To insert a new row the system has to do a duplicate row check for all existing rows with the same RowHash value, i.e. all rows with the same PI value or another PI value which happens to hash the same.
And of course it's cumulative, to insert N rows with the same RowHash you'll need (N*(N-1)) / 2 checks:
10 rows -> 45 dup row checks
100 -> 4950
1000 -> 499500
The rule of thumb is:
If the number of rows per value is low (maybe up to a few hundred) and all rows fit on a single datablock it might be acceptable.
How does each instance of a dup row check equate to time? This is way beyond a linear increase, but I'm not seeing that. I have a x00 million row SET table where I can insert x0 million rows to it daily with net new rows about 5%, and I'm not getting the degradation timewise that the formula would indicate.
What would you advise as a more efficient technique where I simply want to sweep new pairs into my SET pair table . As is, I don't have to worry about ETL change data coding.
Appreciate your feedback.
what's the average number of rows per value for this table?
The formula is only to compare the overhead for different rows per PI, when the count is doubled the number of dup checks is quadrupled to insert all those rows with the same PI.
When the number of rows per PI increases due to inserting new rows with an existing PI you should see a linear increase of CPU usage in DBQL, e.g. existing number of rows per PI value: 50, insert 1 row per day per PI.
After 50 days the number of rows per PI doubled, to insert a new row there's 99 dup checks now vs. 49 on the first day, resulting in doubled CPU time per row.
SET tables will insert rows quickly as we start inserts, but will become
much slower as its record count in table reached millions.

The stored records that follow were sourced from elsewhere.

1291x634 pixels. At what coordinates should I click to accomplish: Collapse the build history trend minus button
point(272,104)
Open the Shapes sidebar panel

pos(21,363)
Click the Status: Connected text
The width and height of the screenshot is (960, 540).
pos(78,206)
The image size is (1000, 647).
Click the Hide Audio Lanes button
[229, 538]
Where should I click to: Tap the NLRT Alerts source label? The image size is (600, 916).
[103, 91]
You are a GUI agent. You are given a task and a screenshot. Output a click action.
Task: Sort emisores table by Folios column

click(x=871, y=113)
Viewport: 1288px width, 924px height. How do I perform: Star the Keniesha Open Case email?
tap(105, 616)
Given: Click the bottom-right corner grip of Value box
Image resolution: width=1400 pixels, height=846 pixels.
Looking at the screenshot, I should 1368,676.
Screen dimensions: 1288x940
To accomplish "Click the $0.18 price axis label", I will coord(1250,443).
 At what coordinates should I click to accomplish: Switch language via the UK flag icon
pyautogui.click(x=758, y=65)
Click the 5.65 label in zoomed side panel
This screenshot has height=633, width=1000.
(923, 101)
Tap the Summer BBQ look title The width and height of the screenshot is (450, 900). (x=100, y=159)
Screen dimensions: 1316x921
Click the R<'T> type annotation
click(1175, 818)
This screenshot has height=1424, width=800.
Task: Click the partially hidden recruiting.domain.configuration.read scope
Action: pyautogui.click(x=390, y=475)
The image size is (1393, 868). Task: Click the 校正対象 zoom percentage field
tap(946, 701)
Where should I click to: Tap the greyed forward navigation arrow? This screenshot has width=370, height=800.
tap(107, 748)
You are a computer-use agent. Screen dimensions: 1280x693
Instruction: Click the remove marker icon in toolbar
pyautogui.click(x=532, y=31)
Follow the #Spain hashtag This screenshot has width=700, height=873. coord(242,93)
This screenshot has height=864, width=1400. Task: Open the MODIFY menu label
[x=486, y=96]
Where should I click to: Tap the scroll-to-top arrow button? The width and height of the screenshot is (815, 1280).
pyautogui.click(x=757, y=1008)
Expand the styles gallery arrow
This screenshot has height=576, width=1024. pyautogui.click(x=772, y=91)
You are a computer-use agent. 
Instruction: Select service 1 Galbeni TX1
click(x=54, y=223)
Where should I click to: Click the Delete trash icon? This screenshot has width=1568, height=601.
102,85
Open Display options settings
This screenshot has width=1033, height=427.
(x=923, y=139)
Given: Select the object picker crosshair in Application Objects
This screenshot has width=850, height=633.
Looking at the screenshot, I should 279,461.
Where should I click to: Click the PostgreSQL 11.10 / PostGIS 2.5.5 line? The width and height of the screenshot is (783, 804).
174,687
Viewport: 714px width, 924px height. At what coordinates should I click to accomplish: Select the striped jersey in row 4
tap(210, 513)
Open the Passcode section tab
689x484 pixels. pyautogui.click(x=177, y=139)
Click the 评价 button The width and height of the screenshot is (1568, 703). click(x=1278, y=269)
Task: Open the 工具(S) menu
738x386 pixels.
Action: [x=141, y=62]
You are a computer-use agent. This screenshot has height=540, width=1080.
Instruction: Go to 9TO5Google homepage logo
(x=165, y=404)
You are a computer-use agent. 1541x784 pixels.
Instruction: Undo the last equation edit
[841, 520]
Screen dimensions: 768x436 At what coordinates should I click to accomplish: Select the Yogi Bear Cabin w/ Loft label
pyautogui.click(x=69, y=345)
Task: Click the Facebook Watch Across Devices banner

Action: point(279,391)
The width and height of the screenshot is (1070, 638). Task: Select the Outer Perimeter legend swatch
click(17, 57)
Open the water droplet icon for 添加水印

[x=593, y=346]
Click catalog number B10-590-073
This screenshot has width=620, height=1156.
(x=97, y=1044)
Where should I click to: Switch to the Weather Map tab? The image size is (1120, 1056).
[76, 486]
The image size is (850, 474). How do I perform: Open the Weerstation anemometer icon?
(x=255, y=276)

This is because, as SET table won't allow entire row duplicate, as you
insert new rows to the table
TD system should check whether particular row is already present or not.
And if row is already present, it won't insert particular row. It won't give
any error message also.
As this is an automatic process, lot of resources and processor time
required to do the same.
Initially it work faster and as record count reach millions, it becomes
Possible cause is 'duplicate row check'. This process is likely to slow down
as you add more rows to the target table. This is a problem when you have
too many rows per PI data value (well, technically PI rowhash) AND the table
is SET AND there are no unique indexes on the target table.
- as the process starts, there are relatively few rows for any given PI
- duplicate row checking happens, but with only a few rows to check it
doesn't appear to slow you down
- as you add more data to the target table, the number of rows with same PI
rowhash grows, and you can now 'see' the processing slow down.
If the duplicate row check looks like the culprit then a couple of things
come to mind
- add a unique index
- change the table to multiset (providing of course that your data
model/processing can handle this)
If the table has a unique index (either upi or usi) then you will ** not **
have a problem with 'duplicate row checks'.
The only time you have problems with duplicate row checks is when:
- the table is SET, AND
- the table has NO unique indexes, AND
- you have lots of rows with the same PI rowhash value.
If any of the above conditions are NOT met then you will not have a problem
with duplicate row checks during insert processing.
Sughesh I S
Sughesh I S.
why do you simply copy answers from a recent thread at www.teradataforum.com?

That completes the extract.